O reembolso é modalidade de cobertura em que o beneficiário realiza atendimento médico particular, pagando diretamente ao prestador, e posteriormente solicita ressarcimento dos valores à operadora. As regras de reembolso são estabelecidas contratualmente e variam significativamente entre planos.
Planos de saúde dividem-se basicamente em duas modalidades: planos com rede credenciada, onde o beneficiário utiliza prestadores conveniados sem desembolso, e planos de livre escolha (reembolso), onde o beneficiário consulta qualquer profissional e é posteriormente reembolsado conforme tabela contratual.
A maioria dos contratos estabelece sistema misto: rede credenciada como opção prioritária, com possibilidade de atendimento fora da rede mediante reembolso parcial conforme tabela prevista contratualmente. Este reembolso geralmente cobre percentual dos valores gastos, não o valor integral.
A situação de insuficiência de rede é exceção importante. Quando o plano não possui na rede credenciada prestador habilitado para realizar procedimento coberto, ou quando há demora excessiva impossibilitando atendimento tempestivo, o beneficiário tem direito a atendimento externo com reembolso integral, não limitado à tabela contratual.
Para solicitar reembolso, o beneficiário deve guardar todos os comprovantes: recibos ou notas fiscais de consultas, exames e procedimentos, contendo identificação completa do prestador (nome, CPF ou CNPJ, número de registro no conselho profissional), discriminação detalhada dos serviços prestados, e valores cobrados.
O prazo para solicitação de reembolso é estabelecido contratualmente, geralmente entre 30 e 60 dias após realização do atendimento. É importante respeitar este prazo para não perder o direito ao ressarcimento.
A operadora deve analisar o pedido de reembolso e efetuar pagamento em prazo estabelecido contratualmente, geralmente até 30 dias. A negativa de reembolso deve ser fundamentada, esclarecendo os motivos técnicos ou contratuais da recusa.

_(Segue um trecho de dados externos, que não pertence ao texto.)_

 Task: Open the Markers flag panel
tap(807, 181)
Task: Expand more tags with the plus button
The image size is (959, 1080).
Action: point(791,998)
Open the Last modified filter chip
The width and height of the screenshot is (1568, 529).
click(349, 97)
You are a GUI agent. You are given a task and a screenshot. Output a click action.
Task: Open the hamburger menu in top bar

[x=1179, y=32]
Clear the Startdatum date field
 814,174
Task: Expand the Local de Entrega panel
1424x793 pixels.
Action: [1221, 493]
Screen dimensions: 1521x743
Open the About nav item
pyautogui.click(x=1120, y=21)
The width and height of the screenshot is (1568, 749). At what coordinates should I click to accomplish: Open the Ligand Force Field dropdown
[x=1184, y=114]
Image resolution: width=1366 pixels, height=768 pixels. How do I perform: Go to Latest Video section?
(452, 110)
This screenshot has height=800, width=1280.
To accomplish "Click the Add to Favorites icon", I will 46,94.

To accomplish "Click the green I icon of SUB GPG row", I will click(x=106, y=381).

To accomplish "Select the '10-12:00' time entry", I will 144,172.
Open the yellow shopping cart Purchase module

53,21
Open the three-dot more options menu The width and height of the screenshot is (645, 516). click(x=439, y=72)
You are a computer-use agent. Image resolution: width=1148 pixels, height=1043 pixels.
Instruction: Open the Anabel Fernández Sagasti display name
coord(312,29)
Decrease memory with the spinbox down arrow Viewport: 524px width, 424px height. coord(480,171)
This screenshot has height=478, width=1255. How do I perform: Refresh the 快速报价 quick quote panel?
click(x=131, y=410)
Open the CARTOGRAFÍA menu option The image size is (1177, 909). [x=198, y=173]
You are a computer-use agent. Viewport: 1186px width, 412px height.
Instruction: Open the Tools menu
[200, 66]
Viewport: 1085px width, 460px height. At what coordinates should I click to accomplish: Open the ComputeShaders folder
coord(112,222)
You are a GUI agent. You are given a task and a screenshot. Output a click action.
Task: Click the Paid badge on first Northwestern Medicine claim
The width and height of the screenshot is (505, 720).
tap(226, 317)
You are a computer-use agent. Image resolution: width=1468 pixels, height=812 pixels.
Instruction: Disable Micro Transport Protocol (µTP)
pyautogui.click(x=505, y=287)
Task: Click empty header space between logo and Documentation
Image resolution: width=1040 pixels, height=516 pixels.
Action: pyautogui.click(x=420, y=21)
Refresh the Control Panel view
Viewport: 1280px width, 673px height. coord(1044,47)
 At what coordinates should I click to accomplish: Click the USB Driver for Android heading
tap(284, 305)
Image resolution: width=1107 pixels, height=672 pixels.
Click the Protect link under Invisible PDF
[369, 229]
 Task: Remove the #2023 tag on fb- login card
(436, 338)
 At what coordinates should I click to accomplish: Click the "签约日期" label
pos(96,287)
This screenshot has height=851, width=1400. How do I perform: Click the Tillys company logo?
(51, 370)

Reembolsos negados indevidamente podem ser contestados. Situações comuns incluem: negativa por alegação de que procedimento não é coberto quando consta no Rol da ANS, aplicação incorreta da tabela de reembolso, demora excessiva no pagamento, ou cálculos incorretos dos valores devidos.
Documentação médica complementar pode ser solicitada pela operadora para análise do pedido de reembolso: relatórios médicos justificando necessidade do procedimento, pedidos médicos de exames, laudos de resultados, e outros documentos que comprovem a realização e adequação dos serviços.
Beneficiários que arcam com custos de tratamentos negados indevidamente pela operadora, especialmente em situações de urgência ou emergência, têm direito a reembolso integral dos valores pagos, além de possível indenização por danos morais. A jurisprudência é favorável aos consumidores nestes casos.
Fonte: Resoluções Normativas da ANS sobre reembolso, orientações sobre cálculo de reembolso, jurisprudência dos tribunais sobre ressarcimento de despesas médicas, análises do PROCON sobre direitos a reembolso, e estudos sobre modalidades de cobertura em planos de saúde publicados em periódicos especializados em 2023 e 2024.